Él, mejor que nadie, sabía que el empeño de reconstruir el mundo heredado no estaría exento de dificultades y de errores.
Pero había que trabajar con pasión en el intento, a pesar de saber que la obra era más grande que nosotros mismos, incluido él en ese nosotros. Nadie fue más crítico con Fidel que Fidel. Batallador incansable, revisaba la obra cada día, hurgando en sus faltas, revisándolo todo para hacerlo mejor.
Ya los griegos antiguos declaraban en La Ilíada que los dioses no dan todos los dones al mismo tiempo, ni a un solo hombre todas las virtudes, lo que no negaba la existencia de hombres excepcionales como Ulises. Fidel fue nuestro Ulises. Valor e inteligencia unidas.
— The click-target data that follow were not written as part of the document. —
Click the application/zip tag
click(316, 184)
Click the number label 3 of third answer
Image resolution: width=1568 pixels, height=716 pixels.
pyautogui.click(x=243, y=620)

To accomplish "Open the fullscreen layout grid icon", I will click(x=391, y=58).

Cumplidor del deber justiciero internacional en Troya y amoroso y leal defensor de Ítaca, su patria.
Hace ya mucho tiempo que Fidel trascendió la realidad presente y se convirtió en leyenda viviente.
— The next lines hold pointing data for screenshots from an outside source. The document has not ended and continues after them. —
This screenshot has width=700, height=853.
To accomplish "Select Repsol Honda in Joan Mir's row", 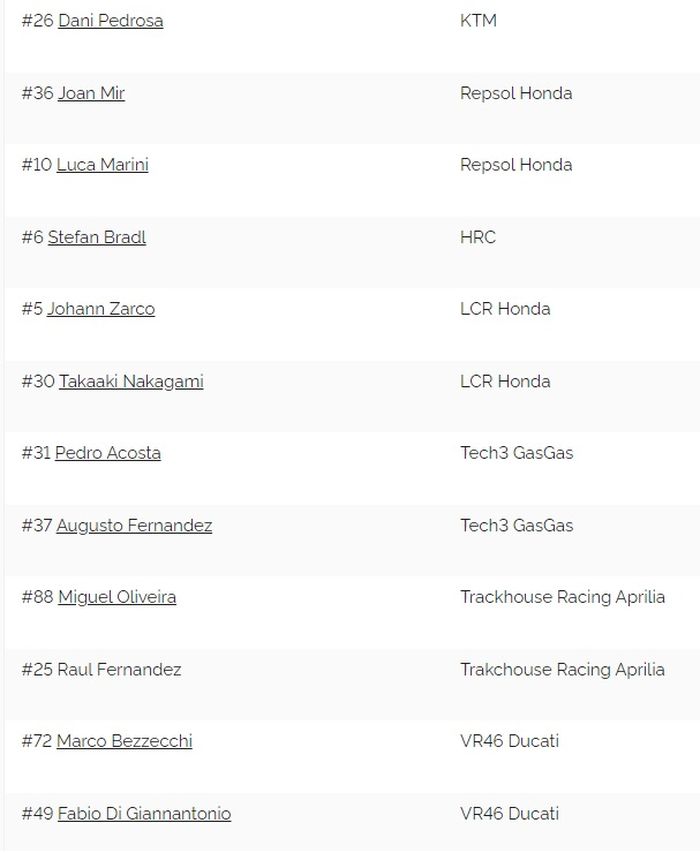I will (x=516, y=93).
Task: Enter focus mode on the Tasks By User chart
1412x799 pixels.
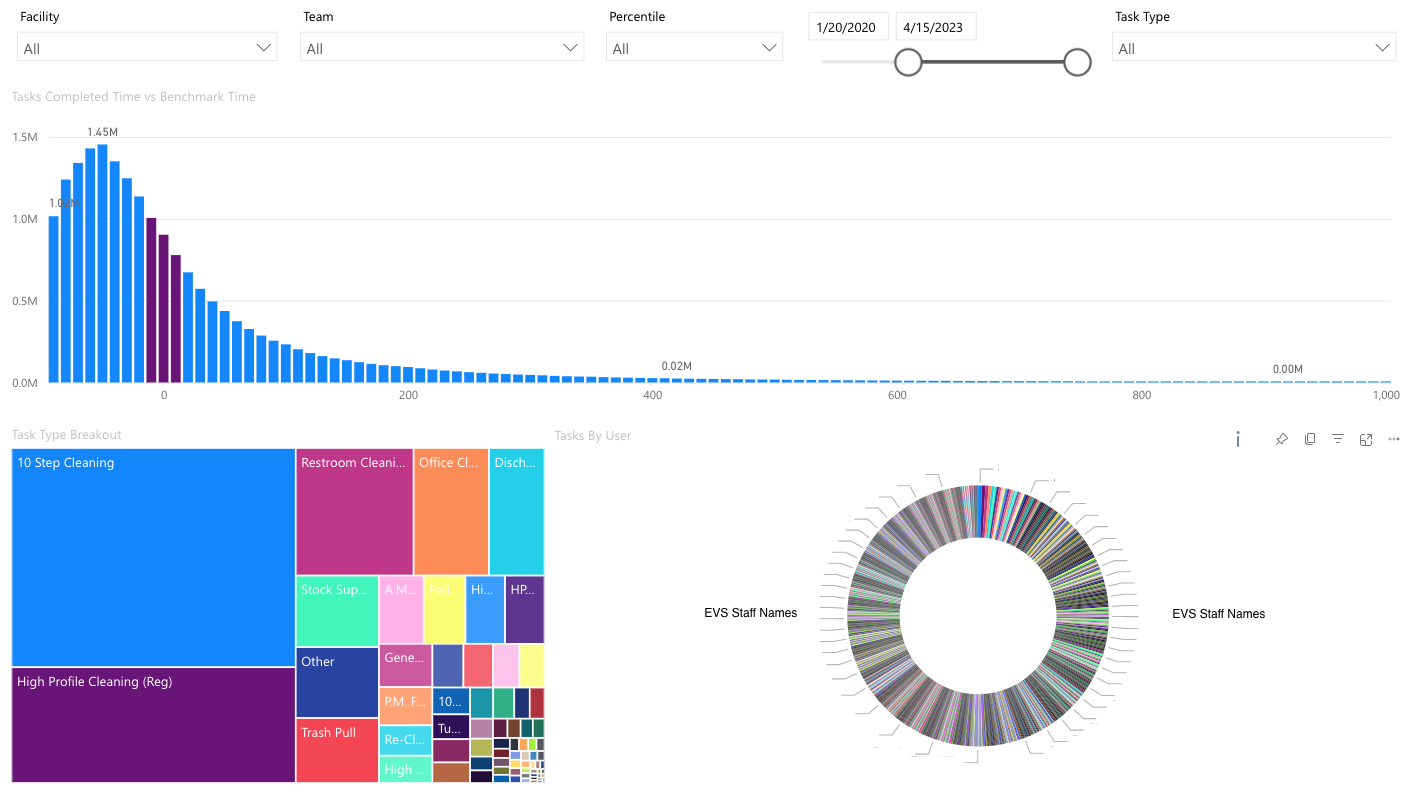Action: coord(1366,439)
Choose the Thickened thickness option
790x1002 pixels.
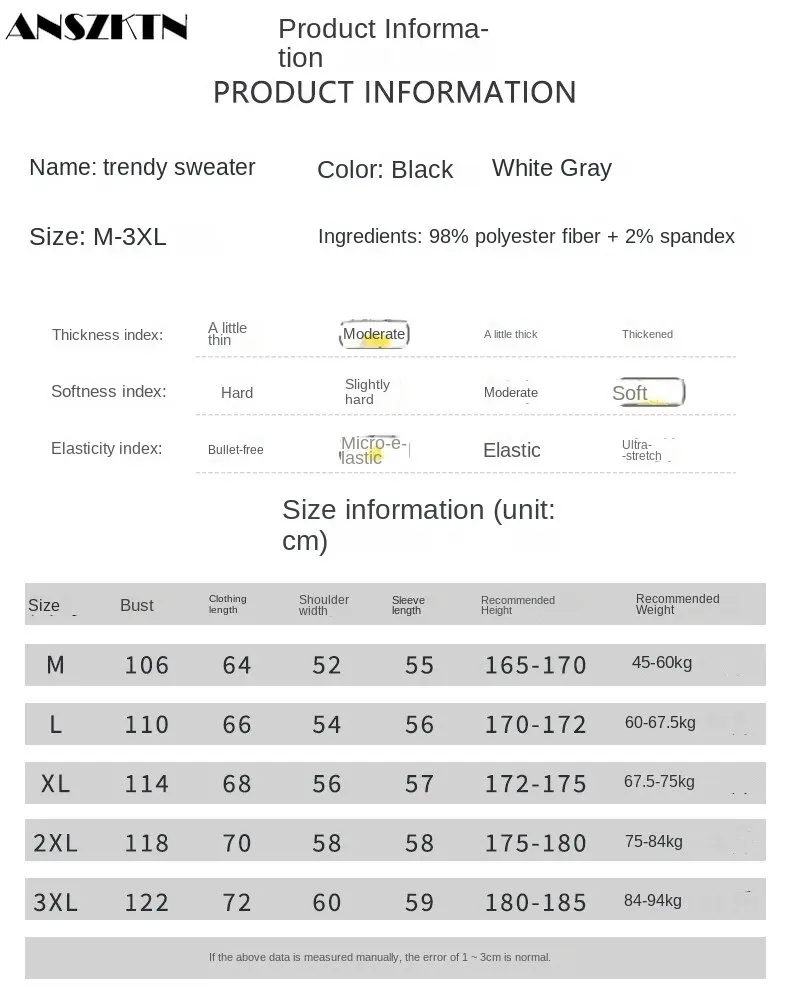pyautogui.click(x=647, y=334)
Es el más universal de los cubanos por méritos acumulados en servicio a la humanidad. Él se fundió con su pueblo en una sola alma y un solo corazón. Fidel se hizo pueblo y el pueblo se hizo Fidel.
Sus ideas y su obra recorren el mundo. Él y su pueblo, como un arcángel bíblico, liberaron naciones y liquidaron sistemas oprobiosos junto a sus hermanos que sufrían esos males. Él y su pueblo han enseñado a leer y a escribir en lenguas diversas a millones de personas, han devuelto la vista y sanado a millones de enfermos, han hecho milagros con fe en lo mejor del hombre. Han hecho, hacen y seguirán haciendo, obras de amor, de solidaridad y justicia.
Los cubanos que vivimos su época y pudimos estar cerca de él o simplemente tenerlo en casa en la pantalla de un televisor o en la voz de la radio, hemos sido privilegiados. Felizmente, las imágenes de su hacer y la voz de su palabra se conservan para los que vengan después. La distancia y el tiempo mostrarán en su excepcional envergadura lo que hoy nos parece relativamente simple o común.
Cuba respeta y ama a sus héroes. No somos siervos ni pueblo para zares. Pero somos pueblo que sabe apreciar la grandeza verdadera, la de los que aman y fundan, los que saben que toda la gloria del mundo cabe en un grano de maíz, pero que honrar honra.
Brecht nos enseñó que los que luchan toda la vida son imprescindibles. Fidel pertenece a esa categoría.
Nos queda ahora, a los que aún estamos, continuar su obra sin desmayar. Desarrollarla y perfeccionarla es la tarea de las nuevas generaciones. Ellos tienen el deber moral de ser mejores que sus padres. Eso es lo que siempre esperó de su pueblo el imprescindible Fidel Castro Ruz, nuestro Fidel.